**TEXT BLOCK:**
= = = =

Demanding a 15% pay rise for NHS workers, 8th August 2020, Merthyr

Demanding a 15% pay rise for NHS workers, 8th August 2020, Merthyr   (Click to enlarge: opens in new window)

Socialist Party Wales TUC 2021 delegates

Trades councils again played an important role pushing a fighting agenda forward at the Wales Trades Union Congress (TUC). Socialist Party members were prominent moving and seconding the key motions on the most important issues. Opposition to plans by the Wales TUC bureaucracy to reduce trade unions in Wales to mere cheerleaders for the newly elected Welsh Labour Government is building.

The overriding theme being pushed at the conference was ‘social partnership’ between trade unions and Welsh Labour, which is in government in the Senedd (Welsh parliament), relying on the politicians in Wales to deliver for workers in Wales.

But opposition to this approach of just tail-ending the Welsh Labour government cropped up again and again in the conference. Significantly, over a third of the conference voted for Swansea Trades Council’s motion calling for a rejection of social partnership, despite it being opposed by the leadership of Wales TUC.

It was pointed out that teachers in Wales, just as much as teachers in England, had to act to force the Welsh Labour government to back down after the reckless rush to reopen the schools in January. The scandal of the lack of PPE from the outset of the pandemic was highlighted, and the impact of Covid-19 worsened as a result of deprivation in communities across Wales.

= = = =

**REQUIREMENT:** Carry on the article on the Wales TUC conference, picking up after its last sentence. The lines that come next have no connection to the article on the Wales TUC conference.

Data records
= = = =

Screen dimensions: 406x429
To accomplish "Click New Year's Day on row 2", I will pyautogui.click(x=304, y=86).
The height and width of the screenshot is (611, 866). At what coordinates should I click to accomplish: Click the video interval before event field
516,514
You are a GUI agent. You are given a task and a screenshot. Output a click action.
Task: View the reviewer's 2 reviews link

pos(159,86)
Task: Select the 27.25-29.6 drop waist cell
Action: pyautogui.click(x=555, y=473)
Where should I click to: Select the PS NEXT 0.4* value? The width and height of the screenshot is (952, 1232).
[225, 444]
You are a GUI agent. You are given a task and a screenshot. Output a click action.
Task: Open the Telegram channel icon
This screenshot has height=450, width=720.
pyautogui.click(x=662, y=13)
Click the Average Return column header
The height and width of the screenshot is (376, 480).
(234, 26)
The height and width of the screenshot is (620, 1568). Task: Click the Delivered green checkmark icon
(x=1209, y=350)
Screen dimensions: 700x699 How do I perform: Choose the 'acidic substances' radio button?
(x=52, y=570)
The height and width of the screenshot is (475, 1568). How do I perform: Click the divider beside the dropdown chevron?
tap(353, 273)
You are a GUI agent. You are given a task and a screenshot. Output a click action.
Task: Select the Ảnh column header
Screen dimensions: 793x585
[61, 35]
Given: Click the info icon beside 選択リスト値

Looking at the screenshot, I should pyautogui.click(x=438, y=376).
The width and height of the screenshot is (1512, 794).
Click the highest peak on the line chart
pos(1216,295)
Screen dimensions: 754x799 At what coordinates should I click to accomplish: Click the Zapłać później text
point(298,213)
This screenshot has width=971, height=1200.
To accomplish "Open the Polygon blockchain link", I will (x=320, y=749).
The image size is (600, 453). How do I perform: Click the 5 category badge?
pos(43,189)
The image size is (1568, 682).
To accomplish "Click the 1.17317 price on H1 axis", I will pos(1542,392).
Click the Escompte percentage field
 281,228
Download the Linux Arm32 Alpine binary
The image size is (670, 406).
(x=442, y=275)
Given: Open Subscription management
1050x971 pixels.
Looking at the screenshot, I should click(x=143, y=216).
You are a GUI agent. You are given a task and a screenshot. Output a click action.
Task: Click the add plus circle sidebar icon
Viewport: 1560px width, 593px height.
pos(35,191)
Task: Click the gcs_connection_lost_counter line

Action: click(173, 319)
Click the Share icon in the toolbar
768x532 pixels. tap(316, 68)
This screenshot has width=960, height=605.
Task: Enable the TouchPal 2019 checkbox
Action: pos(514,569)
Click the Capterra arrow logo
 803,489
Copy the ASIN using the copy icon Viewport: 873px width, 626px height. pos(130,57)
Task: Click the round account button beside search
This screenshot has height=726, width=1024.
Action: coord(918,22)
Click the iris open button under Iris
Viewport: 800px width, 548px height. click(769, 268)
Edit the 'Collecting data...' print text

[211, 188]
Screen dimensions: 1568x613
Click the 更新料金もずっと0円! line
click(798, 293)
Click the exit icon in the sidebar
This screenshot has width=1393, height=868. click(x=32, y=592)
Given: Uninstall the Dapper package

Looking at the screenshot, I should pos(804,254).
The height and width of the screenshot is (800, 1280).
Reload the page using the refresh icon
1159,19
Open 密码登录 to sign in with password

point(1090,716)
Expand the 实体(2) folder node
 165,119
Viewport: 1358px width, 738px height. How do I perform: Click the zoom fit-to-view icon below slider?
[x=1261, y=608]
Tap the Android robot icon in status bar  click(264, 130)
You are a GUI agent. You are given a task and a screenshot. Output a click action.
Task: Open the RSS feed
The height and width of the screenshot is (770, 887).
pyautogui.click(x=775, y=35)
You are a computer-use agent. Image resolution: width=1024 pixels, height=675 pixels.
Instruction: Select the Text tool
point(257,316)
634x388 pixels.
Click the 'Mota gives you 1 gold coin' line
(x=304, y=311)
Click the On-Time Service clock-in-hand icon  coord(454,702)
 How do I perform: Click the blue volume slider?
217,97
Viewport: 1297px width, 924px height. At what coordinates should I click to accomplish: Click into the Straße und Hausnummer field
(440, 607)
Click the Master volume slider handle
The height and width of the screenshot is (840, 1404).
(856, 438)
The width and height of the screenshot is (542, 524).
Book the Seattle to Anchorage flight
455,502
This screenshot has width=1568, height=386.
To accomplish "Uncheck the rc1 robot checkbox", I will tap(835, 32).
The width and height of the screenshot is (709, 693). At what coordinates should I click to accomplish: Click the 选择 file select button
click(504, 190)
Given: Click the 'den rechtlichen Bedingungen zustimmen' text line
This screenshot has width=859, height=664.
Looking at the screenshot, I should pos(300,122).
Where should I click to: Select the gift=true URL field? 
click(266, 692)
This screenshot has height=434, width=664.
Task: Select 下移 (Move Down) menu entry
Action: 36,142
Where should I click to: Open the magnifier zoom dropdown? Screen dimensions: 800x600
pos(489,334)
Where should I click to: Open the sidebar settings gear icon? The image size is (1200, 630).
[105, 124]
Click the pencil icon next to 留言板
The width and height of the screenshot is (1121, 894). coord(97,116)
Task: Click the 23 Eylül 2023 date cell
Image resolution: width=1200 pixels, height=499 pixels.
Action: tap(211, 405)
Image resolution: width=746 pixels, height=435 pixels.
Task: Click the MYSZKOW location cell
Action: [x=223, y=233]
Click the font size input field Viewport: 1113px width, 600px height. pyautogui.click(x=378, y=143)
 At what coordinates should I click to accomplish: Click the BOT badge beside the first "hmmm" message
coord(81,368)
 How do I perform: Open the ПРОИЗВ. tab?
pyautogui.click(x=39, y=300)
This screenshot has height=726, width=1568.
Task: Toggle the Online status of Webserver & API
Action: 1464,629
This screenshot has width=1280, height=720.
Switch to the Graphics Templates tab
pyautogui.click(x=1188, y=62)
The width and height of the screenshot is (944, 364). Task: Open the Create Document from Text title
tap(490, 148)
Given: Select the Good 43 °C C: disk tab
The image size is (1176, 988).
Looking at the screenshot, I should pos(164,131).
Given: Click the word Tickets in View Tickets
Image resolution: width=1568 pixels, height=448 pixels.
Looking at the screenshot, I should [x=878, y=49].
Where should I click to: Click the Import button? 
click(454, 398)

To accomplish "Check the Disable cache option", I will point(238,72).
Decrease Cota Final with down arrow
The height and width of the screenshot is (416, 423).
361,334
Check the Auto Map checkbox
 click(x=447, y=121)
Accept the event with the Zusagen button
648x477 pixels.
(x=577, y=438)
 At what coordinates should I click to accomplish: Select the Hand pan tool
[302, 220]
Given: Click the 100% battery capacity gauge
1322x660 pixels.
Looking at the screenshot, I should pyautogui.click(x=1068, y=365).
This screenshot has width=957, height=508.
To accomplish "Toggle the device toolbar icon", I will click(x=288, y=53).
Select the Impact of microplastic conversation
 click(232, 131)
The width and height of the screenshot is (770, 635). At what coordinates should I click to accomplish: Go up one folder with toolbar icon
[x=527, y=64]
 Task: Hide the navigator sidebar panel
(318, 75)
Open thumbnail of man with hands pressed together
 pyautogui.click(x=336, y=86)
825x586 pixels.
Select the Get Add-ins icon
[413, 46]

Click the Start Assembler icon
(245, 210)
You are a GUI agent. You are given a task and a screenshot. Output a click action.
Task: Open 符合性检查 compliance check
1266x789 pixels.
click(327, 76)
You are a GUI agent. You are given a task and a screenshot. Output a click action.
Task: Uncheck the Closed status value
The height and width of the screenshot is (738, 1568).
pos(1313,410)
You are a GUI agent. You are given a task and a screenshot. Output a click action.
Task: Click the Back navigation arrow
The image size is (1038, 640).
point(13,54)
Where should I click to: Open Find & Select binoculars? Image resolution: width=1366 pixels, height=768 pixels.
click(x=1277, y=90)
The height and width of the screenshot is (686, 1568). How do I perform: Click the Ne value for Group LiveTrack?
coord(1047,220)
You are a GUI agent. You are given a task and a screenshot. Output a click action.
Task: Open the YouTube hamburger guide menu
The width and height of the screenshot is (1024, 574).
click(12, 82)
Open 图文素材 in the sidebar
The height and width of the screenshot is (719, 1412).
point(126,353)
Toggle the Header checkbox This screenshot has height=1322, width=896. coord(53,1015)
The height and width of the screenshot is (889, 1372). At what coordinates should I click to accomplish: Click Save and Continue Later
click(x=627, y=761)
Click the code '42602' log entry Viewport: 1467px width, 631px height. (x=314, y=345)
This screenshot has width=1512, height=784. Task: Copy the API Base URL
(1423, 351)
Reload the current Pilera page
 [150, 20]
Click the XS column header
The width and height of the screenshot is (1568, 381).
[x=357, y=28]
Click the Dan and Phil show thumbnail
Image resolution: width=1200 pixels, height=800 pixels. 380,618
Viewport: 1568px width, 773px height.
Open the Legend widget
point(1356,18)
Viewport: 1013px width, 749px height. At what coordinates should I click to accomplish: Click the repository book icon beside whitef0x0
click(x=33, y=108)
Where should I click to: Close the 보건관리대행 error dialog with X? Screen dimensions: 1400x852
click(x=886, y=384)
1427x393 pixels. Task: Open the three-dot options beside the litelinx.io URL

= = = =

**WRITTEN RESPONSE:**
It is vital that the trade union movement in Wales develops an industrial strategy on what is needed to defend workers and improve conditions and services in our communities. These demands must be taken into negotiations across the public sector and with the Welsh government.

Alongside this industrial strategy, we need a serious campaign to demand resources in Wales to address the major underfunding of our public services so they meet our needs. Wales TUC already has a clear policy on these points, but it has not delivered.

Rather than trying to paper over the differences, under the cover of social partnership, we should be making a clear call to mobilise our movement to ensure that we fight for what is needed.

There was also determined opposition to employers using ‘fire and rehire’, and condemnation of Stena Line which scandalously withdrew its company sick pay scheme at the start of the pandemic, forcing workers onto statutory sick pay and putting them at risk.

Clear demands were put forward that the Covid legislation passed in Wales needs to have strong enforcement powers to be used against all employers contravening this legislation. This would include employers like DVLA, where PCS members were disgracefully forced to ballot and take strike action to protect their safety.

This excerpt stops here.